Thinking of Leaving the Hospital Before You Are Discharged? Do So at Your Own Risk

I have worked with Bellaire Emergency Room for quite some time now and one worrying trend that I realized during my time is that of patients walking out of treatment before they can actually be discharged by the doctors. I knew that this was not a problem in our emergency room alone and sought to find out some numbers concerning this issue. I conducted a small research and the figures are quite astonishing to say the least.

In the year 2015, over 500,000 people left before discharge which is almost a 45% increase when compared to the number of people who walked out of the emergency rooms before treatment and discharge in 2010. This is a worrying trend that needs to be addressed and today I want to sensitize people on the same issue. I want to take a look at some of the most common reasons cited for walking away from the said institutions and then look at the effects of leaving the emergency room before you are actually discharged by a doctor.

The most common reasons cited for people walking from treatments midway include;

1. Impatience – emergency room waiting times are increasing as a struggling economy forces hospitals to close and more people to lose the health care coverage that would have allowed them to be examined by a primary care physician in a less-hurried setting; many patients get tired of waiting and choose to leave without receiving proper care. Sometimes people leave before they are attended to by all the relevant medical practitioners. They lose interest because they are forced to wait for too long before they can be attended to.

2. Poor quality care- Some people walk away because they deem the quality of service poor. I am sure that is not a problem here at Bellaire because I am 100% convinced about the quality of services offered here at Bellaire. People cited poor service delivery and sluggish staff in other emergency rooms and ended up leaving before receiving the required medical care.

3. Financial constraints – The third issue and the one I deemed more pertinent was the financial constraints. Patients without comprehensive health insurance may fear the costs associated with prolonged hospitalization or invasive tests. They can maybe manage to pay for the first few treatments but with time they realize that the bills accrued are beyond their prowess and they end up leaving before being discharged.

Is it wise to walk away before being discharged?

The idea leaving the emergency room before receiving the required medical attention should not even cross your mind.
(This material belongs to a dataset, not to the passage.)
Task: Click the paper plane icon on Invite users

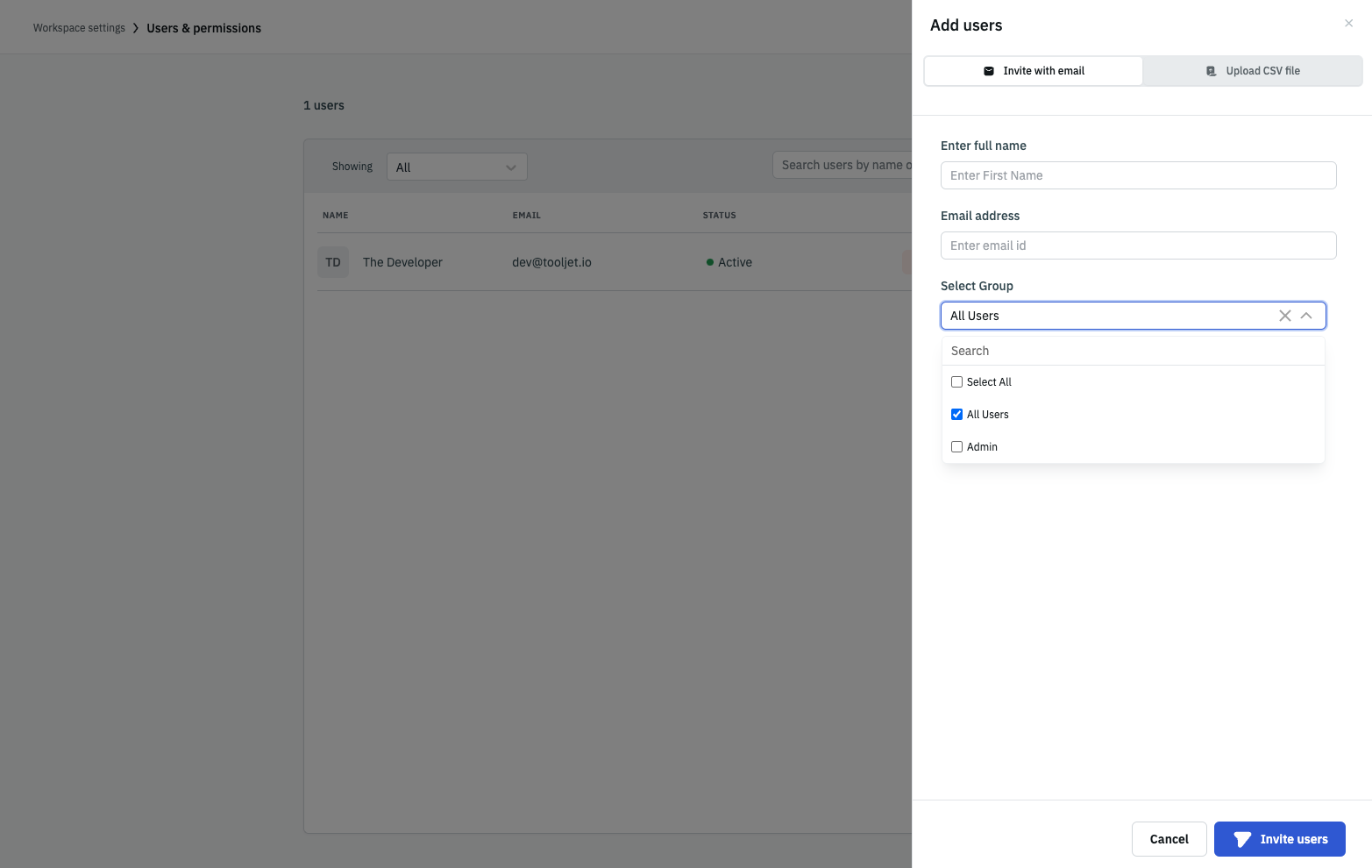Action: [x=1242, y=839]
Patients who leave without waiting for vital test results could be putting their very lives on the line. Furthermore, if a patient is correct about their assumption that their treating physician is not providing them with high-quality care, they could jeopardize their right to bring a claim of medical negligence by leaving without being discharged. If you feel like the medical practitioner is offering subpar service, just write a complaint or air your grievances to the authorities. Leaving before reporting the cases will be wrong because you have left a loophole in the system which can prove costly in the end.

If you leave midway through the treatment and end up developing complications, you will not have a case against the emergency room or the parent hospital. Even the most skilled medical malpractice attorney might not be able to help if a patient clearly contributed to his or her injuries by leaving in spite of adequate warnings by health care providers, so any decision to leave against medical advice must be carefully weighed. Think twice about leaving midway through the treatment, you might even end up on the wrong side of law.
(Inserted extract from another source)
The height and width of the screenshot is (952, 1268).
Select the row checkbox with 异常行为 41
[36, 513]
If you are insured, you might also risk losing insurance cover by walking out before the doctor writes you a discharge order. Most insurance companies will not pay even for the first few treatments that you had already received. This is deemed as an AMA (against medical advice) ad it favours the insurance in case you decide to follow up on the payment they did not make. If you want to lose your insurance cover, then walk out before being discharged.

So, what should you do instead? What is the best solution? Should you bear with the poor service you are receiving?

If you feel like you are not getting proper medical care in an emergency room, ask to speak with a supervisor. Many hospital facilities also employ patient care advocates who might be able to help you express your concerns to the treating physician in a way that will result in better care. For the purposes of preserving a possible medical negligence claim, it is important that you exhaust as many grievance methods as possible before choosing to discharge yourself.

At the end of the day, it is about you and your life. Never think about discharging yourself unless there is no ay other viable alternative.